No, she was not ready. She wanted her nice quiet apartment and her familiar job. She didn’t want to be flying hundreds of feet above where human beings were supposed to be. She didn’t want to date. She just wanted the comfort and safety of her normal.

Oh, shit. What if they crashed? Who would know to look in on Dunes?

But they were moving, lumbering and bumping forward, the whine of the engine loud even through the headset. Terrified, unprepared, McKinley reached out and gripped the muscle of Colton’s thigh.
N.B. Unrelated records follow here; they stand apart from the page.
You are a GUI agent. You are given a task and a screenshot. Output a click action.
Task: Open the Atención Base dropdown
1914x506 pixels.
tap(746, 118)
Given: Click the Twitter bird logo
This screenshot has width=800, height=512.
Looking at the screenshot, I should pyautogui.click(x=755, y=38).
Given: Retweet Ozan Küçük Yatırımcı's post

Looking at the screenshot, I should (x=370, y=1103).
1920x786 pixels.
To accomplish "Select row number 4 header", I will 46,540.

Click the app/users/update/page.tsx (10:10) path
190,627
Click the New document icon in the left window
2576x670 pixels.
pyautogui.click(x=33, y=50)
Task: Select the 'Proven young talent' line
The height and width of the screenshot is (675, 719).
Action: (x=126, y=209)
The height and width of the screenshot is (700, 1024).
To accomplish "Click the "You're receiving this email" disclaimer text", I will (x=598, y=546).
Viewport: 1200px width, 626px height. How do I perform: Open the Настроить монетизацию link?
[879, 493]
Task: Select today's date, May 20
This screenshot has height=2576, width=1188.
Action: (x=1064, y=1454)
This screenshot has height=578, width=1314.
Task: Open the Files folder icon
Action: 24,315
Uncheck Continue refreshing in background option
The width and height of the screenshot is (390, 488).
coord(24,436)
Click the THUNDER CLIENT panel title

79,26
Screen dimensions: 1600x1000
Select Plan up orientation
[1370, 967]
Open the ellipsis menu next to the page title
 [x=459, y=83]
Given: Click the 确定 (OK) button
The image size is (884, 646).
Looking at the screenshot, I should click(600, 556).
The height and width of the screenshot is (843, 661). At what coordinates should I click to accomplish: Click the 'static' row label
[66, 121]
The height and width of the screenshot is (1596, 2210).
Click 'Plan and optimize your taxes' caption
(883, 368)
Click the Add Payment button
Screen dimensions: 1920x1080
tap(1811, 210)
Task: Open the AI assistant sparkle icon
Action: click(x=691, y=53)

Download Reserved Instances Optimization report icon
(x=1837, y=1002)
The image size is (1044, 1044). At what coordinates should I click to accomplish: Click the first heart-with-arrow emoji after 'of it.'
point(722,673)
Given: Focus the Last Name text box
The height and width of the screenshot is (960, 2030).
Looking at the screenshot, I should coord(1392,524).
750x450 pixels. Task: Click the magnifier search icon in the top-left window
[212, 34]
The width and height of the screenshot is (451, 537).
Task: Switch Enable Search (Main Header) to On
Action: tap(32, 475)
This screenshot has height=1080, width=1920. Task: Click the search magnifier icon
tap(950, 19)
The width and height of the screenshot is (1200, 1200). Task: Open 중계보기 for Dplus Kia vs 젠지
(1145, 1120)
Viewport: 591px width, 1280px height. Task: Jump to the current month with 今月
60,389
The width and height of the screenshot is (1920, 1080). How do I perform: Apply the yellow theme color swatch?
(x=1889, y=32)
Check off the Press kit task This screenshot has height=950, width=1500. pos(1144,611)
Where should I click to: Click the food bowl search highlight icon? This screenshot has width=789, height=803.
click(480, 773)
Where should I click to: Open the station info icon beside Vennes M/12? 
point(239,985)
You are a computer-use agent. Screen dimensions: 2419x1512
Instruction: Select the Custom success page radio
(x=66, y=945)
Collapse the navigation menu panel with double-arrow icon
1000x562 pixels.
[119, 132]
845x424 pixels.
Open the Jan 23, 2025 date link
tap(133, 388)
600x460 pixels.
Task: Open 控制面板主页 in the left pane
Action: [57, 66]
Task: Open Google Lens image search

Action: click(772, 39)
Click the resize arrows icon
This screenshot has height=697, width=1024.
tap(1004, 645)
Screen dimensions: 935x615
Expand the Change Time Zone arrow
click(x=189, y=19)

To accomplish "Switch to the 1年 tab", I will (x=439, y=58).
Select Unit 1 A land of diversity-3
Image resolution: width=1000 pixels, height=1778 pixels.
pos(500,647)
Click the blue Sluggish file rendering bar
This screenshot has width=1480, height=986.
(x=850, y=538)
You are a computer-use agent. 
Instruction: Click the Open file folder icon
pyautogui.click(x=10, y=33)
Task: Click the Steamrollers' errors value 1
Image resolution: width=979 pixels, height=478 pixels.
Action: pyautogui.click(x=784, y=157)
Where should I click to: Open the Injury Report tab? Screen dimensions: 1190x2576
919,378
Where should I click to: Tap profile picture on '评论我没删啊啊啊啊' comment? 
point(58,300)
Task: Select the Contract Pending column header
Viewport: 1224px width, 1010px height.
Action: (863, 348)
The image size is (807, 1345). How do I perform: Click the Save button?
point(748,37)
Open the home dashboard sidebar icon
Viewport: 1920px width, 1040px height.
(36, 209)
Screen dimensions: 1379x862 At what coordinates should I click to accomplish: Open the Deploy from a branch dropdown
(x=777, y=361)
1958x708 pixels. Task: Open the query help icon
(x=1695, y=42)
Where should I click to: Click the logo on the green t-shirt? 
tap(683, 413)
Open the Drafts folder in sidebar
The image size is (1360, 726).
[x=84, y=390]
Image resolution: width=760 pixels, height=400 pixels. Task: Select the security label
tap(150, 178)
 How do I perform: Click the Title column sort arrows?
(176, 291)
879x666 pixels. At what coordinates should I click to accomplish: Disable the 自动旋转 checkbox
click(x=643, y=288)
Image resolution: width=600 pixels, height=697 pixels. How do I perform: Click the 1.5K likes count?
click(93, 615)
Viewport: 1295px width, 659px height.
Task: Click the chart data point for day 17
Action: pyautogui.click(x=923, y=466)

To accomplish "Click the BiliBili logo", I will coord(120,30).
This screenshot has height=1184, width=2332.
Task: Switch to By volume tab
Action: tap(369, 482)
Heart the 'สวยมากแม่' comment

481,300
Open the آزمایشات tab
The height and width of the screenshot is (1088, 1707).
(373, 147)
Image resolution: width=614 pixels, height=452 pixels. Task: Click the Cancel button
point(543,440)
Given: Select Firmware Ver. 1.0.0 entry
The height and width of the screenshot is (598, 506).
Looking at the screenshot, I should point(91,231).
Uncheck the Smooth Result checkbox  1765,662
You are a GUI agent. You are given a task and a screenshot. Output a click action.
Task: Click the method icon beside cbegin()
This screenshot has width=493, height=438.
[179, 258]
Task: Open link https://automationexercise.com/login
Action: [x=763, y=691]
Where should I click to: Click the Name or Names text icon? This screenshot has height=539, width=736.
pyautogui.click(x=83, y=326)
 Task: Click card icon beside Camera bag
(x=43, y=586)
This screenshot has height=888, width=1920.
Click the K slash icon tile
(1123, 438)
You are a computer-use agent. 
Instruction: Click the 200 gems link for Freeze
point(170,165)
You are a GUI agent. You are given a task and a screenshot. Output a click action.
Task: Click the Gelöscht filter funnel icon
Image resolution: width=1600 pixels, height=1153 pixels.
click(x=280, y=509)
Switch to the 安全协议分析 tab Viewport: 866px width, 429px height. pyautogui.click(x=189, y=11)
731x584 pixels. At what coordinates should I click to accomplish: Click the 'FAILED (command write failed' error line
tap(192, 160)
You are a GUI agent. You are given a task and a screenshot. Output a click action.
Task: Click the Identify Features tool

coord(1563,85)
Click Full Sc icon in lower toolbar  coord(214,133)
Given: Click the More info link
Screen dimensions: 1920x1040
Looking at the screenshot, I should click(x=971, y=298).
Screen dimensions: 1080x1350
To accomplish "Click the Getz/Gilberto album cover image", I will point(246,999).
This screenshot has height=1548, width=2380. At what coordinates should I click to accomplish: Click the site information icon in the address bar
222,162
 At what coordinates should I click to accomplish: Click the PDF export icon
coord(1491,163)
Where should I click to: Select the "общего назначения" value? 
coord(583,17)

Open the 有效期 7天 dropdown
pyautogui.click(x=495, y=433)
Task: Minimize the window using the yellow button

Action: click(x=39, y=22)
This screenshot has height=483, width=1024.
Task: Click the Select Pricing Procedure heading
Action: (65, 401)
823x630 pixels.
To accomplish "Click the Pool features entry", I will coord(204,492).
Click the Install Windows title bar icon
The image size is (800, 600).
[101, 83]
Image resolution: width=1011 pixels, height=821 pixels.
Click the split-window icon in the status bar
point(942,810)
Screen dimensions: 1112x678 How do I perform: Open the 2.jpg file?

She thought she heard an intake of breath through her headset, but it could have been the whooshing of her blood as it left her head. She was in a tiny metal bucket that was rapidly picking up speed with a man she hadn’t intended to date. This was the single dumbest thing she’d ever done in her entire life. This could be the world’s shortest first date.

And then the wheels stopped bumping, the ground dropped, and everything was smooth. “Holy shit,” she murmured.

Colton’s laugh echoed softly in her ears.

The ground was falling away beneath them as the nose of the plane tilted, driving them higher. They were being pushed and pulled and suspended and suddenly there was nothing but blue beneath them and above them.